>> START LISTED RECORDS
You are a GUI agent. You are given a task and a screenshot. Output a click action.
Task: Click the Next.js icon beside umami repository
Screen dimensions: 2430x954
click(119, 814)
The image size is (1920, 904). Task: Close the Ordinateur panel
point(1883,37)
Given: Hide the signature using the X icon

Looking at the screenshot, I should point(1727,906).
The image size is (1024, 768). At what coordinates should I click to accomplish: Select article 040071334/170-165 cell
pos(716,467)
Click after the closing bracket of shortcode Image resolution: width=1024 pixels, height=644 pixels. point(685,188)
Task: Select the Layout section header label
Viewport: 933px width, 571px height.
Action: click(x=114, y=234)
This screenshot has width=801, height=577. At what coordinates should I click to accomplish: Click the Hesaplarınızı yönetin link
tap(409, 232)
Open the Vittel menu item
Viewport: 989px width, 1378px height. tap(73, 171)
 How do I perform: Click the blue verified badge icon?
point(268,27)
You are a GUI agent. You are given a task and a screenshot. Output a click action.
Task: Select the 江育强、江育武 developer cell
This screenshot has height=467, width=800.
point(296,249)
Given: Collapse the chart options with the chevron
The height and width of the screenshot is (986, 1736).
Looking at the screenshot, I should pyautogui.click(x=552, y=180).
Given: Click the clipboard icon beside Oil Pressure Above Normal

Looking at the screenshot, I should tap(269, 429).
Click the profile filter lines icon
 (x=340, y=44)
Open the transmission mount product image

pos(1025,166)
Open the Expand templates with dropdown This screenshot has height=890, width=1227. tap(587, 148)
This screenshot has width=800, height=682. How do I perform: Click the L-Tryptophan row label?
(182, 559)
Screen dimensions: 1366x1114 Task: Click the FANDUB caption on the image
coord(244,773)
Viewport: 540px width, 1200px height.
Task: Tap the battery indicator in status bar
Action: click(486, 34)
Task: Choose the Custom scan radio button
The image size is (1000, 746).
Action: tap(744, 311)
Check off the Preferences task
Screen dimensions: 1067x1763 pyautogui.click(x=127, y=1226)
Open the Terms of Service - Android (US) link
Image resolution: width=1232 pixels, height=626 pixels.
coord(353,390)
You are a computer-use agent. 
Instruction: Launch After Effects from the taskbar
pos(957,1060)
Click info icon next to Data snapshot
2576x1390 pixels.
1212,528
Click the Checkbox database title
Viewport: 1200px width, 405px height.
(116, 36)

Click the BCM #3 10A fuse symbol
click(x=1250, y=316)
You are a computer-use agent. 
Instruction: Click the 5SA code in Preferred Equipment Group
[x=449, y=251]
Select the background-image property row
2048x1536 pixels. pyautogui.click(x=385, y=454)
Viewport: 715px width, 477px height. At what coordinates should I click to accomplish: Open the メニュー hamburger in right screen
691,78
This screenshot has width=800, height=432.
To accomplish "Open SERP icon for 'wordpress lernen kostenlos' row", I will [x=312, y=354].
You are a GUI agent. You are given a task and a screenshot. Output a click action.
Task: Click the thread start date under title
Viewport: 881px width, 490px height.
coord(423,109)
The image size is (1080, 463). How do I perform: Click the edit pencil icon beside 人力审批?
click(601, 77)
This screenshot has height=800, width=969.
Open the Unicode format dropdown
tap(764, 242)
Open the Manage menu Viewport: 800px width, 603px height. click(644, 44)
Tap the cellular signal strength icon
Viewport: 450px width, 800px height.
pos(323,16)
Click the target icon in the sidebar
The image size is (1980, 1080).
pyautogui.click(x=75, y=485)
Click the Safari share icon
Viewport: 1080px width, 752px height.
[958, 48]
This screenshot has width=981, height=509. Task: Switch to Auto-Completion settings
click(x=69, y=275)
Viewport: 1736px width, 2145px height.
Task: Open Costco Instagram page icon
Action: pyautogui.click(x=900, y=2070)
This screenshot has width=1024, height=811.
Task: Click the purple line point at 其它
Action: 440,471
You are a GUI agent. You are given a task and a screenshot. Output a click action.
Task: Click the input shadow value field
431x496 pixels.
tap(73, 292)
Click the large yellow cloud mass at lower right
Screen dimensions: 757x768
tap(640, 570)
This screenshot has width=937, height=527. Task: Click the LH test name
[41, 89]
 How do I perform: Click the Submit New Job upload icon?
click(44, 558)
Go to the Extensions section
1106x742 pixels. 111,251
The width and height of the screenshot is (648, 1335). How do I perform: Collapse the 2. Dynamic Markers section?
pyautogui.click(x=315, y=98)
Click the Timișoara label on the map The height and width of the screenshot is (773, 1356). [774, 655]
>> END LISTED RECORDS
_BRIEF_
Starting at the first line of the entries and ending at the line that contains "point(1883,37)", write each line out again, requests included. Scale the click coordinates in the answers by 1.35 and round them to whole numbers, with halves rounding up, leaving all other numbers as they are.

_WRITTEN SOLUTION_
You are a GUI agent. You are given a task and a screenshot. Output a click action.
Task: Click the Next.js icon beside umami repository
Screen dimensions: 2430x954
click(161, 1099)
The image size is (1920, 904). Task: Close the Ordinateur panel
point(2542,50)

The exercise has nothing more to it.